Clémentine Hougue est docteure en Littérature Comparée de l’Université Paris III-Sorbonne Nouvelle. Elle est l’autrice de Le cut-up de William S. Burroughs. Histoire d’une révolution du langage (Les Presses du réel, 2014). Chercheuse associée du laboratoire 3L.AM à l’université du Mans, elle est également membre de l’équipe du projet de recherche Aiôn (Socio-anthropologie de l’imaginaire du temps. Le cas des loisirs alternatifs). Ses recherches portent sur les liens entre fiction et politique, dans les avant-gardes, les contre-cultures et la science-fiction.
Extrait :
Dans le roman de Watson, la multiplication des enchâssements vise à accéder à une « Autre-Réalité » : on retrouve cette idée, caractéristique de la linguistique-fiction comme de la pensée mystique, que le langage, employé d’une certaine manière, permet d’appréhender une réalité différente. C’est ce que Burroughs entreprend avec le cut-up : postulant que « les mots ont perdu toute signification et toute existence au cours d’années de répétition » (Burroughs & Gysin, 1976 : 33), le découpage et le réarrangement permettent un accès à un sens nouveau, caché (ou gâché) par un emploi répété et mécanique des énoncés. Ainsi, « les images changent de signification sous la paire de ciseaux, les images olfactives se changent en visions sonores, la vue en son, et le son en synesthésie » (ibid. : 35). Comme l’affirme le personnage de Darriand, « nos langages se comportent comme des barrages entre la Réalité et notre Idée de la Réalité. Je suis enclin à penser que le xemahoa B est le langage le plus vrai que j’aie jamais rencontré » (LE, p. 117).

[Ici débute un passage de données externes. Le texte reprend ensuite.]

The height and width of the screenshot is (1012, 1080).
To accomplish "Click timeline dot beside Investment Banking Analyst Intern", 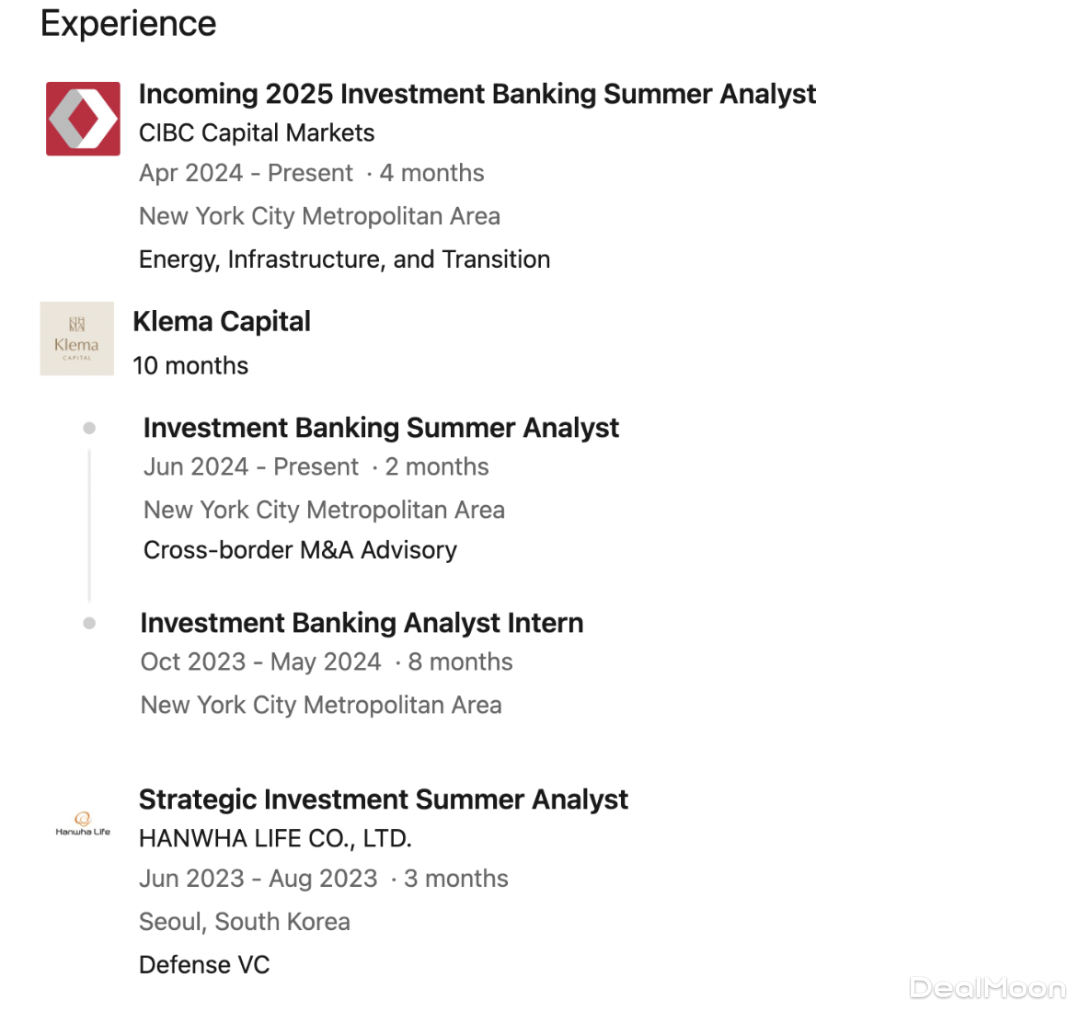I will coord(90,623).
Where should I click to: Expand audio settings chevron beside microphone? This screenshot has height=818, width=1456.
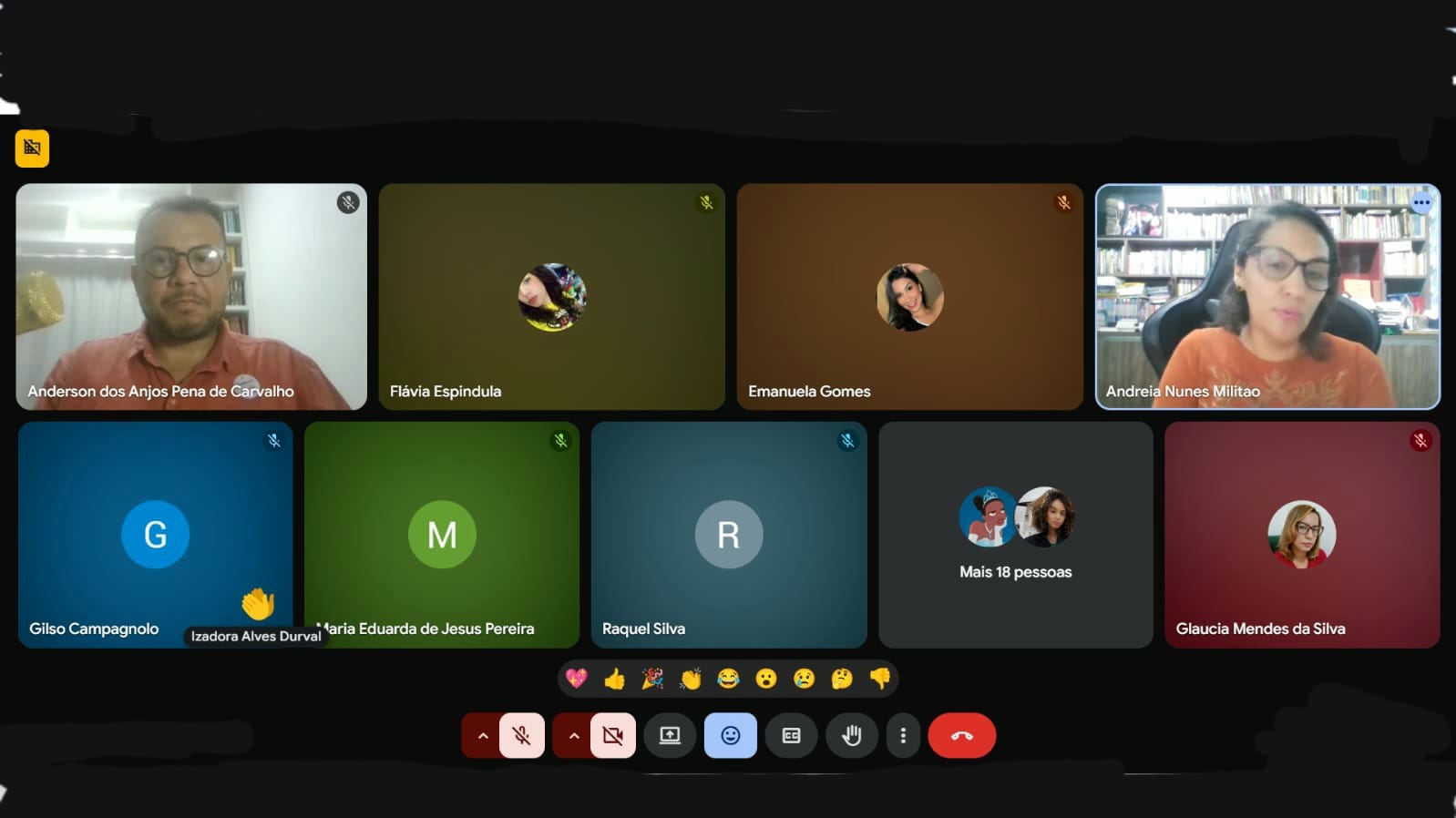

La linguistique-fiction pose ainsi, chez Delany comme chez Watson, une question qui irrigue toute l’œuvre burroughsienne : la possibilité d’agir sur le réel par le langage, moins comme une incantation magique que comme une machine qui libère le sens – au sens de signification mais aussi de direction : plus de sens unique, mais un accès à la multiplicité du sens.